Riesige Probleme durch das Fehlen des Bischofs sieht er auf der Seite des Pastorals nicht. Zwar müssten eigentlich zügig Unterschriften für die neuen Pastoralen Räume geleistet werden, weil sich sonst die organisatorische Zusammenführung am 01.01.2014, längst vorbereitet, um ein Jahr verschiebt. Der Generalvikar bemühe sich momentan aber in Rom um eine Lösung. Da die Planung bereits durch Bischof Tebartz-van Elst grundsätzlich abgesegnet sei, hofft er auf eine Lösung des Problems.

Am größten sind für den Weihbischof die Krisen im Bereich der Seelsorge:
Dass das Bistum durch die Ereignisse der letzten Monate "geistlich verwundet ist, einzelne sehr verletzt sind", hat auch den Weihbischof bei den Visitationen erschüttert, ebenso die hohe Zahl von Kirchenaustritten.
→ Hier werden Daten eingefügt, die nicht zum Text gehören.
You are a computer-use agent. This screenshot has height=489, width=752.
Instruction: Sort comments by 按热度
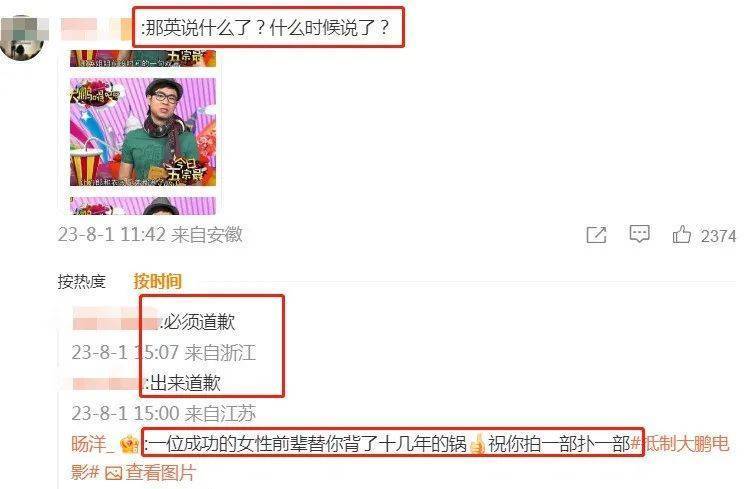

Dazu kommt die Kritik gerade aus dem konservativen Bereich, die er kritisch sieht. Denn hier spreche man dem Bistum mitunter fast das katholisch-sein ab. Er hingegen stellt klar:
"Unser Bistum ist nicht weniger katholisch als andere"
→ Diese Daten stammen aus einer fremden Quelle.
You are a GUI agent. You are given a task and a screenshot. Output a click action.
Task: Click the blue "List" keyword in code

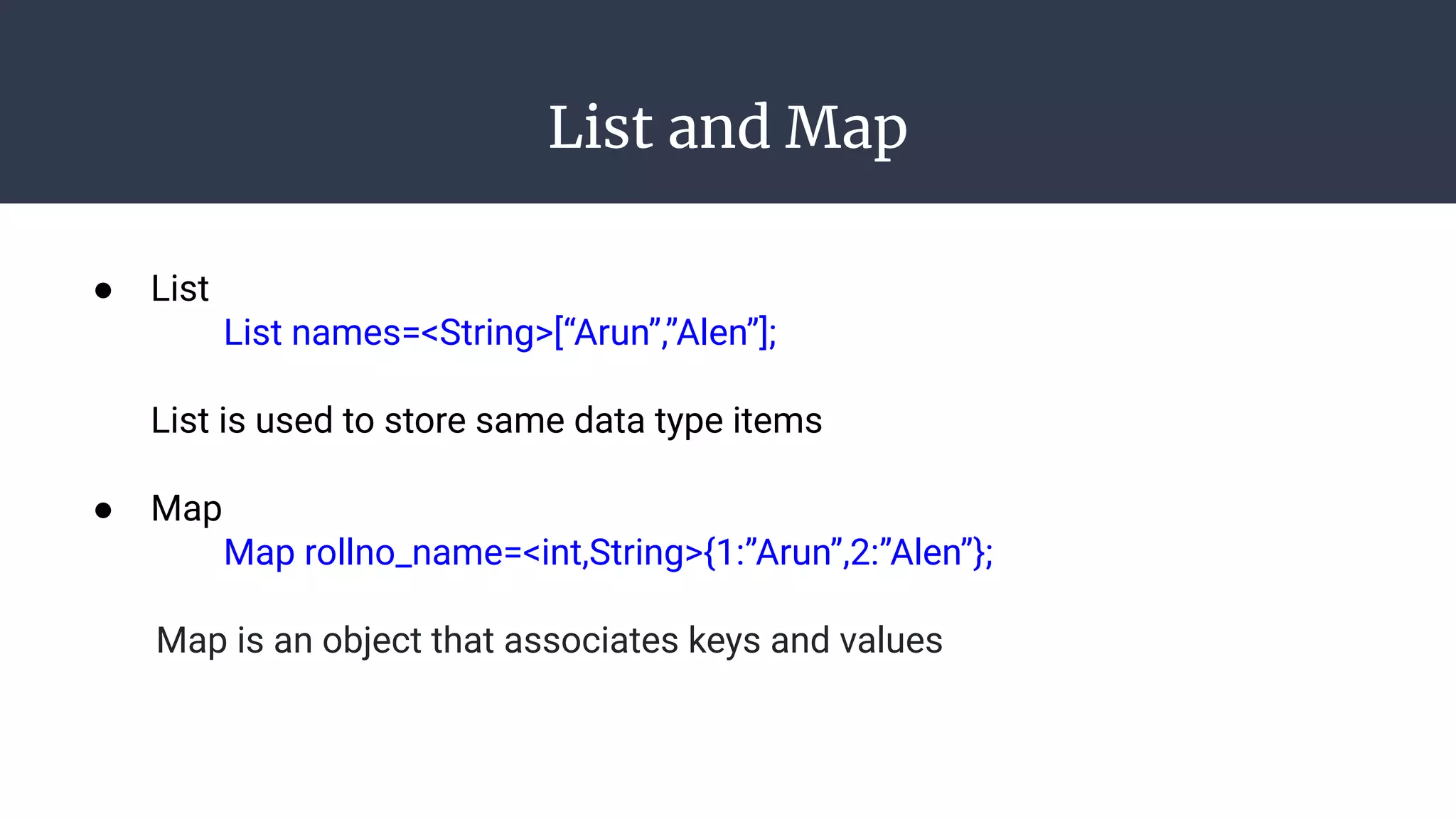(x=253, y=333)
Von daher macht er sich auch wenig Sorgen, das Bistum könne sich in Tebartz-Kirche und Kamphaus-Kirche spalten, besonders, wenn die Kultur des Gespräch gepflegt werde, die Kardinal Lajolo dem Bistum empfohlen hat. Daneben dürfe man jetzt nicht den Eindruck machen, sich nur mit sich selbst beschäftigen. Kirche weise ihre Existenzberechtigung nicht durch Querelen, sondern durch die Erfüllung des Auftrags Jesu nach
"das Evangelium Jesu Christi zu verkündigen, für die Menschen, vor allem die Armen, da zu sein und Verantwortung in der Gesellschaft wahrzunehmen".
Noch ein schönes Schlusswort, Hochwürdigster Herr?
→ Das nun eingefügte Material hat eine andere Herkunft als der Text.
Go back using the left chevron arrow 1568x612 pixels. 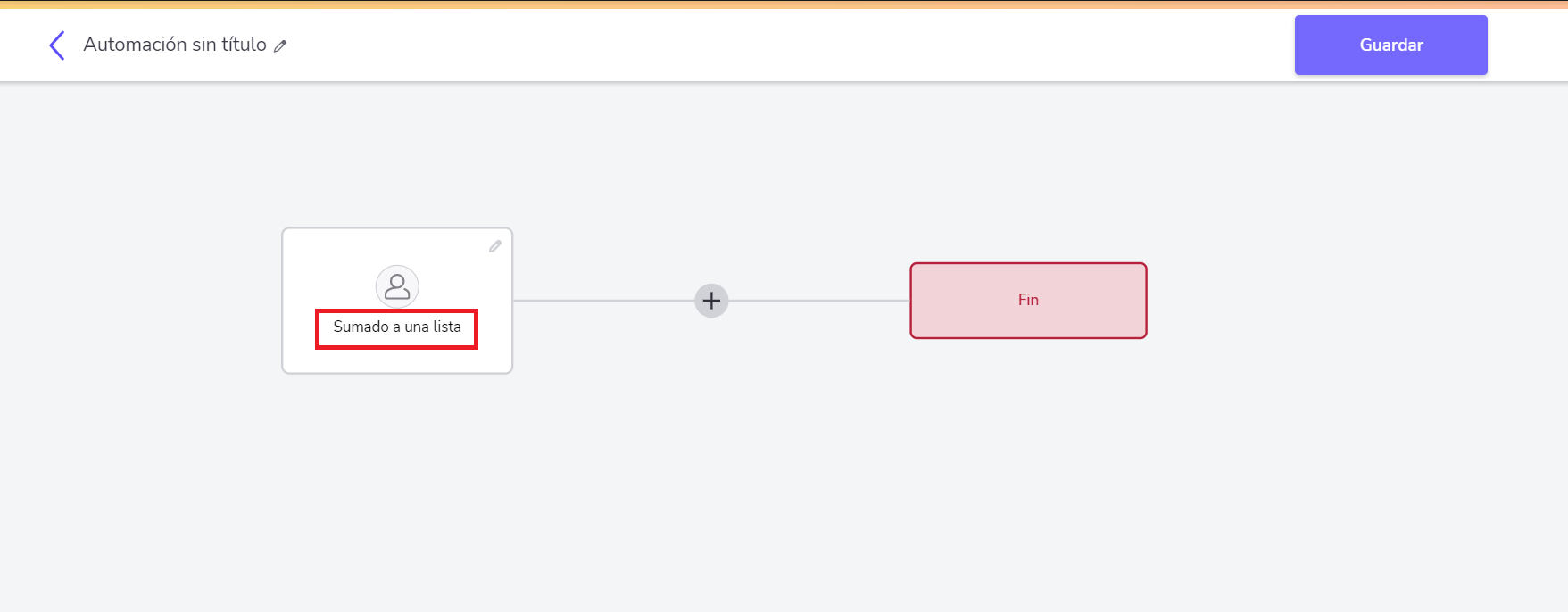tap(56, 45)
Die derzeitige Situation im Bistum Limburg "ist für uns alle eine große Herausforderung im künftigen Miteinander, im Verständnis von Kirche, vor allem für unsere Spiritualität", stellt der Weihbischof fest. Im Blick auf Bistum und Bischof ist für ihn das Wichtigste: "Im Gebet bleiben und damit auch im Gebet verbunden bleiben - im Bistum und in unseren Partnerbistümern in aller Welt."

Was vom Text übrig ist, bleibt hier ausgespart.